“For this is the will of My Father, that everyone who beholds the Son and believes in Him will have eternal life, and I Myself will raise Him up on the last day” John 6:40
N. T. Wright. This man is genius, yo. Just saying. If you ever have a chance to read this guy's perspective on the resurrection and really let it soak in, it'll rock your world.
Wright really champions the centrality of the resurrection---Christ's resurrection in the past and our in the time to come. He's not alone, you know. The apostle Paul writes that without a literal, physical resurrection, “our preaching is in vain, your faith also is in vain … your faith is worthless, you are still in your sins” (1 Cor. 15:14,17). Summer bummer, eh?

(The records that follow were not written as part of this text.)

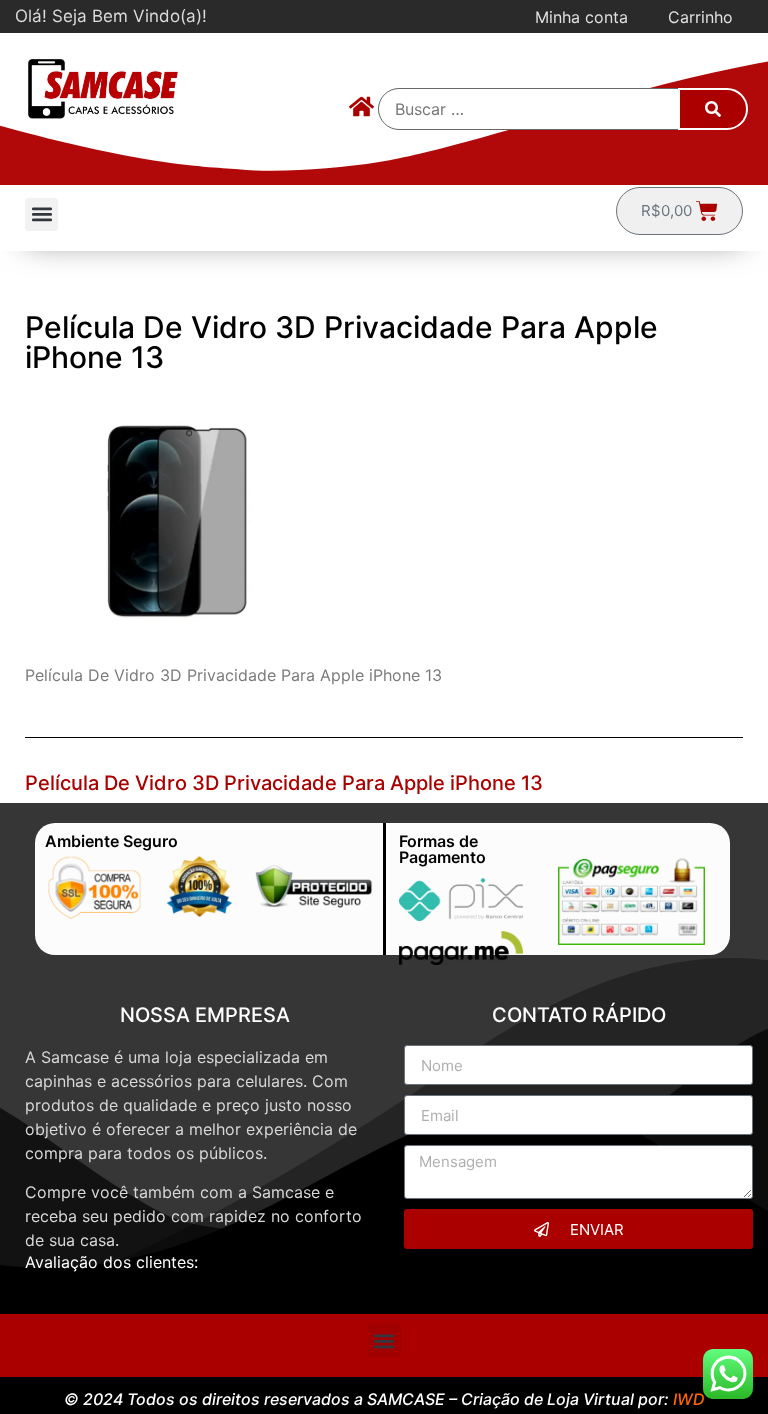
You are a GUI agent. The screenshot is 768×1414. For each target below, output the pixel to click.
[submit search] (713, 109)
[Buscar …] (529, 109)
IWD (689, 1399)
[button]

But Paul also offers resurrection as our cause for rejoicing and hope!
I have always known about the resurrection of both Christ and of the Church when Christ returns, though I have not really heard it taught as much as it probably should be. Despite knowing the basics of the doctrine of resurrection, I was really encouraged and inspired by Wright's perspective on how resurrection should change the way that we see our present reality. I could probably write for pages about what I learned from his book, Surprised by Hope.
Read it!!! Seriously. |
When Paul concludes his exposition on the resurrection in 1 Corinthians 15, he tells believers to be “always abounding in the work of the Lord, knowing that your toil is not in vain” (1 Cor. 15:58). It is interesting that Paul makes a connection between the resurrection and the Christian’s work. For Paul, the matter of the afterlife is not a cerebral exercise or a matter of curiosity. The resurrection and regeneration of the earth is to have obvious implications on the believer's life presently.

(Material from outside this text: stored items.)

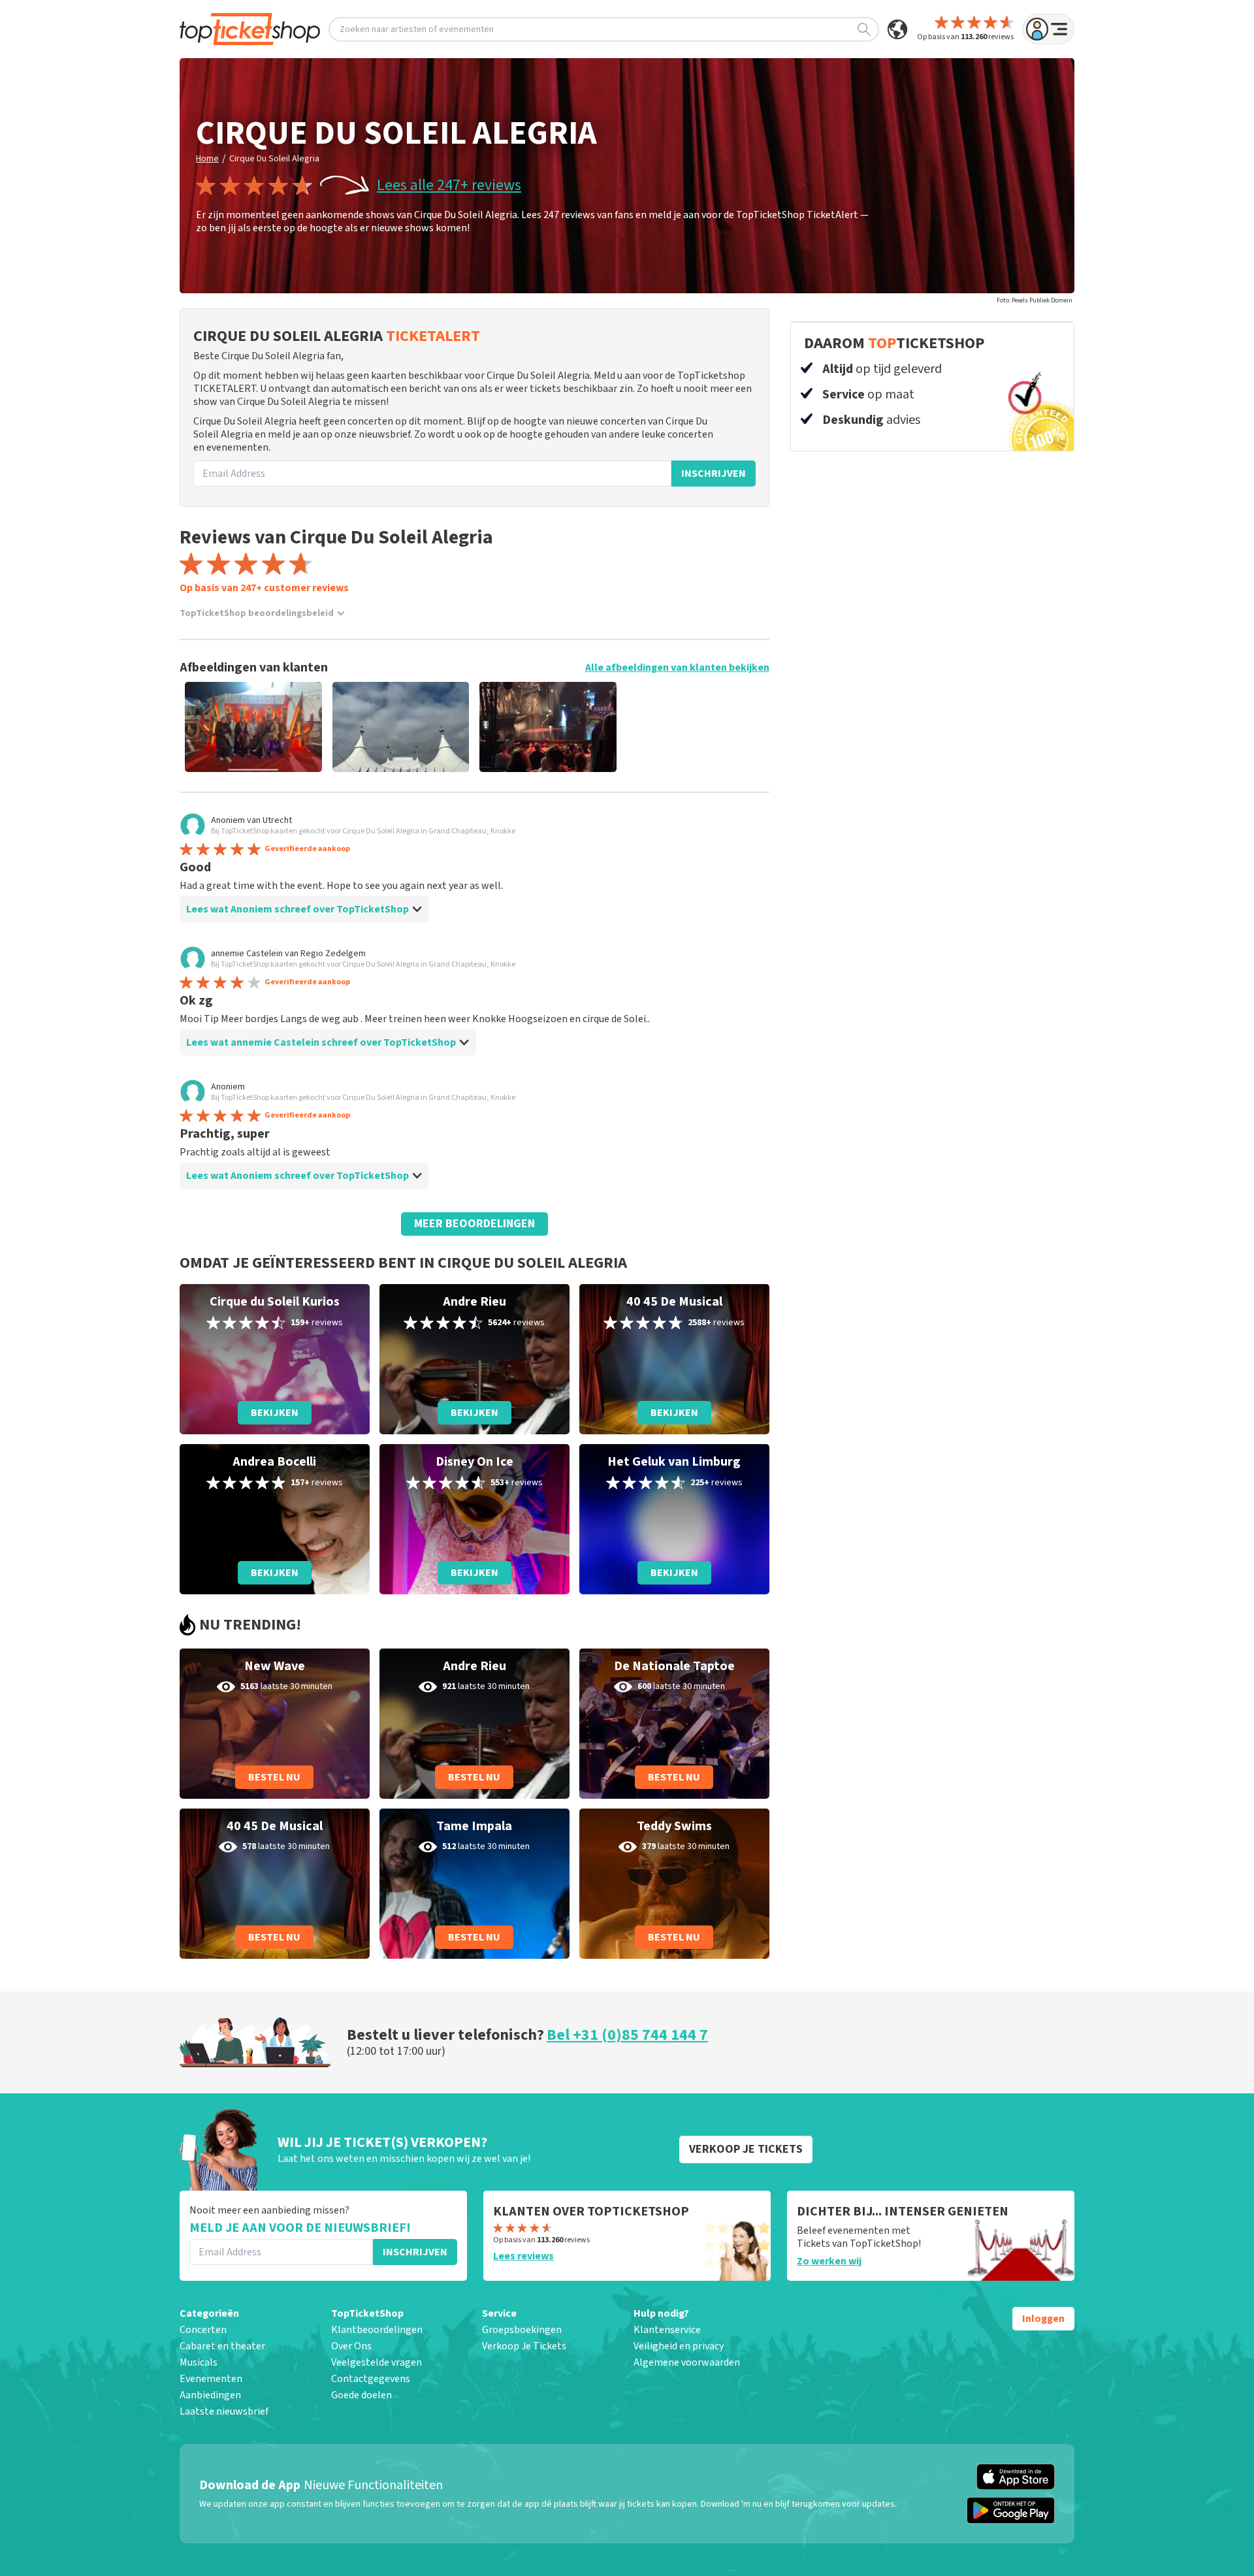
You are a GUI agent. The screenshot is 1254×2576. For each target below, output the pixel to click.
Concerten (203, 2330)
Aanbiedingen (210, 2395)
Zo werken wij (829, 2261)
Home (207, 158)
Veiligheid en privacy (679, 2346)
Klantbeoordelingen (377, 2330)
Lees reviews (523, 2255)
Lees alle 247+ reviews (449, 185)
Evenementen (211, 2379)
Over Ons (351, 2346)
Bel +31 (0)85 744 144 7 (627, 2034)
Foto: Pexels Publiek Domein (1034, 300)
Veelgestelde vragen (376, 2362)
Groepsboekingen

Wright argues that Paul’s perspective on the resurrection caused the Christian church to radically reassess both their stance on the afterlife and the present life. Paul’s point about the afterlife is not that the present life is rubbish to be thrown out after death but rather that it is deeply meaningful and impactful on our future since “God will raise it to new life.” The manner in which one chooses to occupy one’s life has lasting implications, as the end results “will last into God's future” (Wright 193). Paul's encouragement to the Corinthians is that their toil is not in vain as there is lasting significance to the physical life which they live. Wright argues that Jesus “was not saving souls for a disembodied eternity, but rescuing people from the corruption and decay of the way the world presently is so they could enjoy, already in the present, that renewal of creation which is God's ultimate purpose” (Wright 192). Wright argues that Paul’s point was that the resurrection and new creation have already begun and the life of the believer is part of God's restoration of the earth.

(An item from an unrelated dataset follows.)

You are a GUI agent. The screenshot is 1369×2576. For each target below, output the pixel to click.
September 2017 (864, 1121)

Aside from reading his book, I also have really enjoyed listening to some of Wright's lectures. Conveniently enough, I one day stumbled across his lecture on Art and Mission. For those of you who have a remotely artsy bone in your body, please listen (or read my excerpts) and be encouraged! For those of you who choose to listen, he really gets going around the two minute mark, just fyi.
"We have lived for too long with the arts as the pretty bits around the edge, with the reality as a non-artistic thing in the middle. But the world is charged with the grandeur of God! Why should we not celebrate and rejoice in that?"
"But genuine art, I believe, takes seriously that the world is full of the glory of God and that it will be full as the waters cover the sea, and at present (Romans 8) it is groaning in travail. Genuine art responds to that triple awareness---of what is true (the beauty that is there), of what will be true (the ultimate beauty) and of the pain of the present---and hold them together, as the Psalms do."
In a nutshell: Use art as a way to announce the gospel, not decorate it! Our art is a form of worship. How can it point people towards the Cross? How can it make the resurrection seem more believable to an unbelieving world?
Inside Joke of the Day: "That was awkward." Here's looking at you, Hily and CareBear.
On My Mind: Unemployment is both under and over rated. People buy you meals, and you have time to read two novels in a few weeks whereas you haven't read a long piece of fiction in a year. But you also have bills to pay and only fifty cents in your pocket. Ce la vie.